The book is divided into three sections: The Foreigner’s Home, Black Matter(s), and God’s Language. Throughout all three sections, Morrison embraces a wide range of themes, including: the power of words; home; boundaries; migration; the price and responsibility of freedom; and the demonization of the other in order to foster fear, chaos, and all forms of slavery and war in the world. These themes are examined, honed, and polished over a wide variety of essays and speeches. 

Although the rehashing of certain themes may seem redundant, don’t be tempted to jump to the next essay. Each time she revisits a theme, Morrison reaches deeper for new meaning and clarification in a globally shifting world.

Here’s what Morrison has to say about borders and fences:

“Porous borders and are understood in some quarters to be areas of threat and certain chaos, and whether real or imagined, enforced separation is posited as the solution.”

About the importance of art and the artist in society:

“Art reminds us that we belong here. And if we serve, we last. My faith in art rivals my admiration for any other discourse. Its conversation with the public and among its various genres is critical to the understanding of what it means to care deeply and to be human completely.”

Throughout the collection, Morrison wrestles with language, its meaning and implications and the persuasive ways words shape our understanding of the world. And it is language, be it conversation or the written word (journalism and literature) that will allow us to come together to figure out what it means to be human.

Many of the pieces were written in the 1990s and early 2000s, but they are more relevant today than perhaps they were when first written. Particularly, her ideas about boundaries, the rapid shifting of populations across borders and our apparent need to secure borders and demonize some people as dangerous and “not us” and why this designation allows us to fear the other.

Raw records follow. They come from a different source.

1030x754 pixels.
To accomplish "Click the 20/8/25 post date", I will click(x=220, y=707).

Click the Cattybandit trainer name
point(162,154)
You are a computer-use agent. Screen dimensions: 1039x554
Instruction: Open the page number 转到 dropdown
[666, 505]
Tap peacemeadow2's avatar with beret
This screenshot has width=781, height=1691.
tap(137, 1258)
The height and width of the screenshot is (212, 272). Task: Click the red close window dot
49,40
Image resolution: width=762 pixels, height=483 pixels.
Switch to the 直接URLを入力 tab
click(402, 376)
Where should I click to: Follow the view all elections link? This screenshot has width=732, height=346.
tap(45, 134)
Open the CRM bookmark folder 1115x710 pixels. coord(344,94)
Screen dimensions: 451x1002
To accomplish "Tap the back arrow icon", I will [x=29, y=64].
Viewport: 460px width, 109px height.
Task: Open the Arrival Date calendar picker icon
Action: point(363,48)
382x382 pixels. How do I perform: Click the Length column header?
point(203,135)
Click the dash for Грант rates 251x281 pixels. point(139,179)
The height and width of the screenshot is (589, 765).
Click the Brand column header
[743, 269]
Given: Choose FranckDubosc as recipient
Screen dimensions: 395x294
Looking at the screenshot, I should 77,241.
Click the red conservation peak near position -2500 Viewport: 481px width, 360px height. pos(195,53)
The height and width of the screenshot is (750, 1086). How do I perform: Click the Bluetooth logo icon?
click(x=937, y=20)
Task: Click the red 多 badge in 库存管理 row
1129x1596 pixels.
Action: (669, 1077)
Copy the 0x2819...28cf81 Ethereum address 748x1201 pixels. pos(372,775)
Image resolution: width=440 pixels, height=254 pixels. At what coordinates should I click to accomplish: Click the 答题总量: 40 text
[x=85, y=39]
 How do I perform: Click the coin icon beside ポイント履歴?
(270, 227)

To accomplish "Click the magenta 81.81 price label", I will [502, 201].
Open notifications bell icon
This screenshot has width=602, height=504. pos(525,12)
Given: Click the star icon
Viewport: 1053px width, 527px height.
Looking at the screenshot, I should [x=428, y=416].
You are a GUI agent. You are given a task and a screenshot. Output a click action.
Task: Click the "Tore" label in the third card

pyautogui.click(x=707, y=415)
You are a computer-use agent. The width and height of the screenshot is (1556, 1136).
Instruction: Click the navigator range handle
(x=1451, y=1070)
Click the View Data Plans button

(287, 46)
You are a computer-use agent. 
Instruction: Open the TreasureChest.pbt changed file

Our festering belief that borders and walls keep those who are “not us” away from our people does not and never has guaranteed safety. As Morrison says, quite the contrary, that demonization, that wall, that fear that others might infiltrate our communities and homes are the very seeds of war.

What is the opposite of fear? It is freedom. And, the function and consequence of freedom is the responsibility to free someone else, not just ourselves.

Not to be missed in this bold and thoughtful collection is Morrison’s tribute to Martin Luther King, Jr., the eulogy she wrote for James Baldwin, and the tour de force title piece: “The Source of Self-Regard.”

A slow, careful reading of this book will reveal the deep thinking and philosophical regard for the world that made it possible for Toni Morrison to create such towering literary works as Beloved and Jazz.